→ **TASK STATEMENT**:
Count the lines below that contain the string "fingernail", treating uppercase and lowercase as distinct, and give only the number.

Entries on where items appear
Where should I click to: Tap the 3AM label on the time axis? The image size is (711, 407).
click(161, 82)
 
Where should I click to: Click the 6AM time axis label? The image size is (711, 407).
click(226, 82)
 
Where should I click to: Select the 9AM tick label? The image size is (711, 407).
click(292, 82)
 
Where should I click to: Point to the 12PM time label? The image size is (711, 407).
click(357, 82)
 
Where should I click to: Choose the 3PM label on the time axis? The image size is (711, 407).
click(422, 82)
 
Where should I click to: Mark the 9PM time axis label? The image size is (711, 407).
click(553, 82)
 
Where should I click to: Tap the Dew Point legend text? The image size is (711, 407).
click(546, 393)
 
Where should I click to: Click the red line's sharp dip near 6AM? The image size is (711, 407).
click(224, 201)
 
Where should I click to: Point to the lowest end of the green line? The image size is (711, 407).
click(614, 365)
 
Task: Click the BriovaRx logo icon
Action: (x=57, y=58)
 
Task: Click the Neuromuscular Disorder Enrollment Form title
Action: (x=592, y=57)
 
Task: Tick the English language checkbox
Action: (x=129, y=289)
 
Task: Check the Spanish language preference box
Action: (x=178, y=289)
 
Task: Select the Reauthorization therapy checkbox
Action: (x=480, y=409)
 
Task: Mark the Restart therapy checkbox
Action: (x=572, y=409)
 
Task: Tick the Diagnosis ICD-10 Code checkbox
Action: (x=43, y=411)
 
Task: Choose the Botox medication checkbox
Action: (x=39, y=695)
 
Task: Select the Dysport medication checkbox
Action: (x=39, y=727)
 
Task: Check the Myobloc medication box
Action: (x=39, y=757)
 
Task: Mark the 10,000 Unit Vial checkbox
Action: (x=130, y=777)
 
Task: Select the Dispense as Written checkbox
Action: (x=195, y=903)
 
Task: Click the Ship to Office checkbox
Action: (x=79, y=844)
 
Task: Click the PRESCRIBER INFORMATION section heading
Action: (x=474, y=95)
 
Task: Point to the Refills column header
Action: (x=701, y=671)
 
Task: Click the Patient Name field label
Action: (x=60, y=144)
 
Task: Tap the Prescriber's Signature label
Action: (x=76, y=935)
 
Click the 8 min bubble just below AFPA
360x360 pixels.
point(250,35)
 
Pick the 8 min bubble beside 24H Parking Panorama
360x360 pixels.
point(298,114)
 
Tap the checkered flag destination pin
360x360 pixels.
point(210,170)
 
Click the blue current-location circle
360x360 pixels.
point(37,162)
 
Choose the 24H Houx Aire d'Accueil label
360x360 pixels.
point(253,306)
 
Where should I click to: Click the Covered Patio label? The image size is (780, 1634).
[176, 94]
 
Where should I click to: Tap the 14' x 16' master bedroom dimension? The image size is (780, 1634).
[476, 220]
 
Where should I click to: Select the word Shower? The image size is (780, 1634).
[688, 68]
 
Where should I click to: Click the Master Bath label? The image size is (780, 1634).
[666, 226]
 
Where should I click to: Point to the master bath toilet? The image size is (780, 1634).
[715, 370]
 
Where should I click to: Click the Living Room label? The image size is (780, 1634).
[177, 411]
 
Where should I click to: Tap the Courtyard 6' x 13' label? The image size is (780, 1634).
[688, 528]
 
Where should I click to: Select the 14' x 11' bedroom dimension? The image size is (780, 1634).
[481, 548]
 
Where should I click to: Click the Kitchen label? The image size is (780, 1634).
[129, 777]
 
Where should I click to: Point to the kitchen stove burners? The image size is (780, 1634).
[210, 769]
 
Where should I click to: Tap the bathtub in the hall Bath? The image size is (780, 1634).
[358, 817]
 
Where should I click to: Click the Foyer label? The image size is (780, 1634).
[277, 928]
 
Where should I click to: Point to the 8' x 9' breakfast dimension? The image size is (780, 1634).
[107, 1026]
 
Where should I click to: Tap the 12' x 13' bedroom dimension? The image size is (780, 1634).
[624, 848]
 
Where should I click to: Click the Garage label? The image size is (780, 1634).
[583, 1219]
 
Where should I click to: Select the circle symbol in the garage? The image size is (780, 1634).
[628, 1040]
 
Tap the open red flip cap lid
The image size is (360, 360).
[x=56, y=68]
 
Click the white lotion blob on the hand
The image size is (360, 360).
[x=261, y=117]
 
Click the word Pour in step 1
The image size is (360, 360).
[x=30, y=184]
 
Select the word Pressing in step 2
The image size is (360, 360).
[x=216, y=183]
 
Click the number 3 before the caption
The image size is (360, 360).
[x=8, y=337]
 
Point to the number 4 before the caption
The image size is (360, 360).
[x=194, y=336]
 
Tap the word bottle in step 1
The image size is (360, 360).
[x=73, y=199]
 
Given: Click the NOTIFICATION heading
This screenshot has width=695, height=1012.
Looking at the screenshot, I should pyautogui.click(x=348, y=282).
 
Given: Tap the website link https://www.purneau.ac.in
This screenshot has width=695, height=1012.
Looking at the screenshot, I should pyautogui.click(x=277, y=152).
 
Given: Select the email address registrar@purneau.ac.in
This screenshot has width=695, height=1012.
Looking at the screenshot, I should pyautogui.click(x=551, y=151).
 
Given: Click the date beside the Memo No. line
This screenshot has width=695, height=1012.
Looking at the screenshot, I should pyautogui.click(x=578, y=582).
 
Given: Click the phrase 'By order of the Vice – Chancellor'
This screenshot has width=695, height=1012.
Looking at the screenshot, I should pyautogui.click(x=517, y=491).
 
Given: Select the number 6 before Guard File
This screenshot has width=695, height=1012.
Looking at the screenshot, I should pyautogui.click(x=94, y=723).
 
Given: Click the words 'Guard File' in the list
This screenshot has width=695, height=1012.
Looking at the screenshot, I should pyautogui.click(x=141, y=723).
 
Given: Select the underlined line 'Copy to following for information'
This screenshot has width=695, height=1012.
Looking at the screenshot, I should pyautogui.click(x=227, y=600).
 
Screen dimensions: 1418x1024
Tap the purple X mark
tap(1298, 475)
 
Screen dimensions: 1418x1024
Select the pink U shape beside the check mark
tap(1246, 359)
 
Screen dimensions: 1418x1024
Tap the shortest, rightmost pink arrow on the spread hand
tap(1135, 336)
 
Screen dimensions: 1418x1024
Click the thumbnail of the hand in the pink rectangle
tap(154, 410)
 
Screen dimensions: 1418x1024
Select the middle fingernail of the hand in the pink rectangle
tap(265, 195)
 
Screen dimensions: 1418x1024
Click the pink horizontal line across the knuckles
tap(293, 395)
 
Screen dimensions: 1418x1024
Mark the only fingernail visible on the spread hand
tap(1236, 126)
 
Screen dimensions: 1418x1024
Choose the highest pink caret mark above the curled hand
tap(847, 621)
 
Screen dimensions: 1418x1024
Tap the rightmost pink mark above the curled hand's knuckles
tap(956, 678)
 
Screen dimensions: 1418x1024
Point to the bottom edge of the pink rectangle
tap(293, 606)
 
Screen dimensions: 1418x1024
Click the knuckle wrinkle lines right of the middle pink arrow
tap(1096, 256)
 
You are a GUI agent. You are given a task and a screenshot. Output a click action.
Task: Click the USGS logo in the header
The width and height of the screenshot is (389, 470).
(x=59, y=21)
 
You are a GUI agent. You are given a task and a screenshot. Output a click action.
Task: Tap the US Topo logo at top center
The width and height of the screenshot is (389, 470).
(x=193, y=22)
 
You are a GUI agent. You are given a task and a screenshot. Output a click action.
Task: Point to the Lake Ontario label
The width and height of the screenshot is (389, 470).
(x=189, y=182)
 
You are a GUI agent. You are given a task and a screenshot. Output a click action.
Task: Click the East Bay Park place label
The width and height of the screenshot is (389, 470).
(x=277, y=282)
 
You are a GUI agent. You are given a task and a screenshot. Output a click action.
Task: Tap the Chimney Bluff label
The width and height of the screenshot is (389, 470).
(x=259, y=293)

→ **RESULT OF THE TASK**:
2